Feb 25, 2020

Long Time Coming ASU Interpretive Center Finally Opening


    The third of three Selma-to-Montgomery March interpretive centers--- the one at Alabama State University--- will open on the 55th Anniversary of the march---March 25th. But the public can get a sneak peek this weekend: Saturday from 8 -4:30, on Sunday from 8:00 - 6:00. Exhibits are still being installed.




 

Groundbreaking for the center took place in 2014.



     It was supposed to open in 2015, in time for the 50th anniversary of the march, which had drawn then-President Obama and former President George W. Bush to our area.

ASU's president Ross talks about the Center.
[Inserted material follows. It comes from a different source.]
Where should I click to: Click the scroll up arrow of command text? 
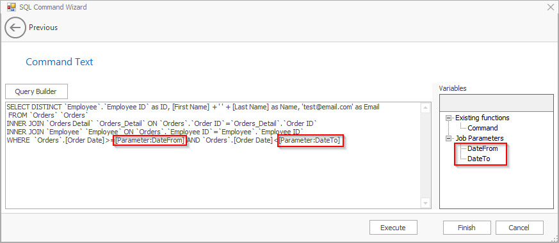[425, 108]
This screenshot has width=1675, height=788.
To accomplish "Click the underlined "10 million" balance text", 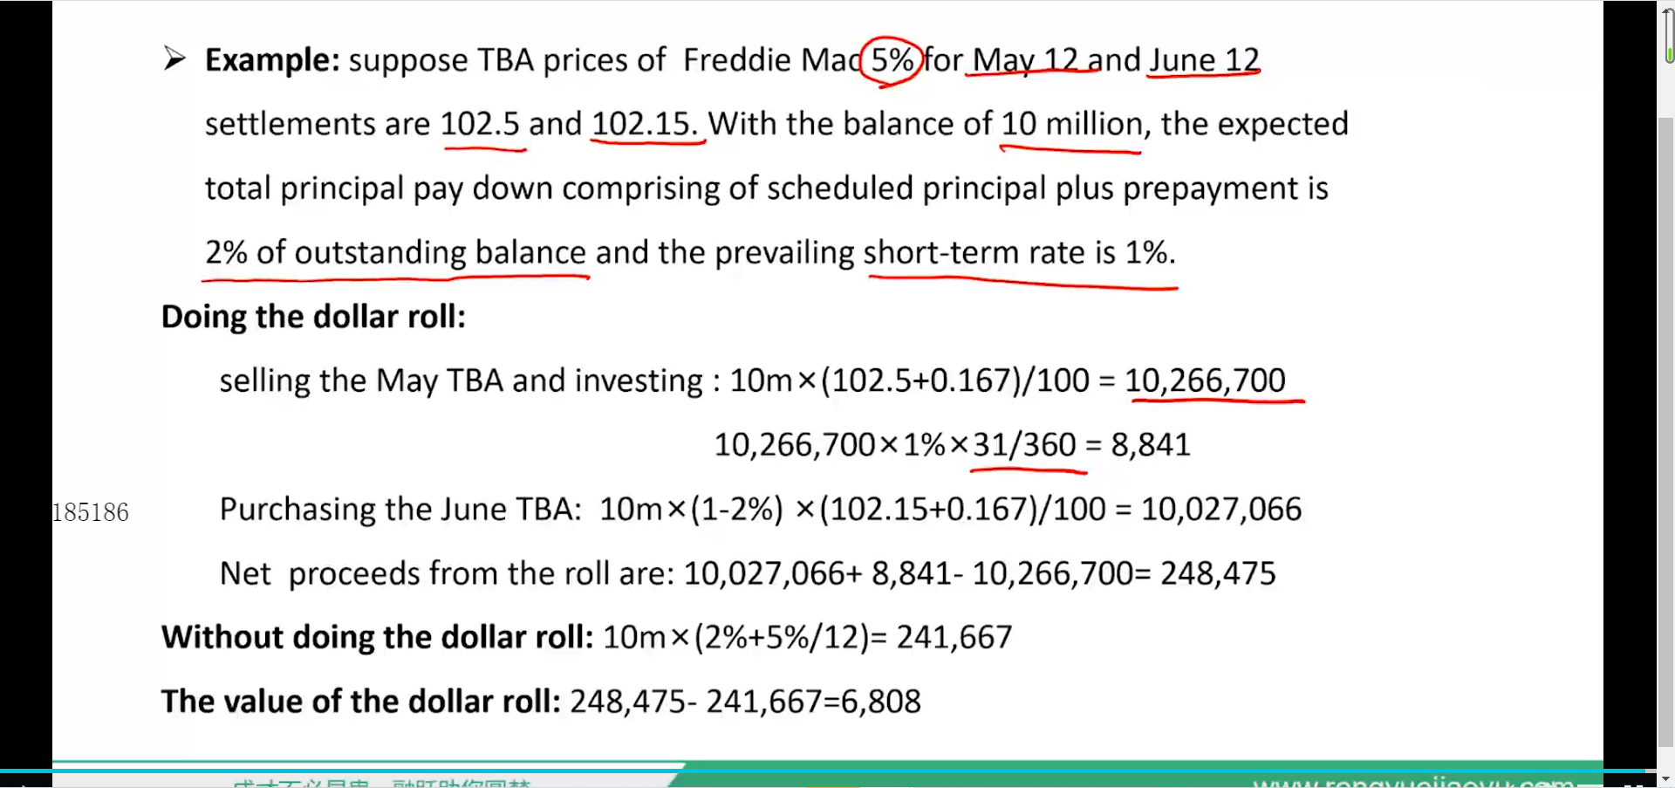I will [x=1070, y=124].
     The building was completed in 2017.

     The U.S. Park Service signed an agreement with ASU to operate the center in 2018. 
     It’s been  a decade since ASU won a competition to be home to the center, beating out The City of Saint Jude on Fairview Avenue, where the marchers spent the final night before continuing to the Capitol, and The Mount Zion AME Zion Church.

     The other interpretive centers are in downtown Selma, where the march began, and in Lowndes County the midpoint in the march. The National Park Service names them this way:

The Lowndes Interpretive Center
The Selma Interpretive Center

     ASU Officials say the Montgomery Interpretive center will be called: The Montgomery Interpretive Center at ASU, and will focus on ASU student involvement in the march.


     The center will be operated by the U.S. Park Service, which is hiring a dozen ASU students as paid interns to work at the center. 

      
     Floyd Myers is the superintendent of the National Park Service's Selma-to-Montgomery National Historic Trail. He joined ASU President Quinton Ross at the press conference.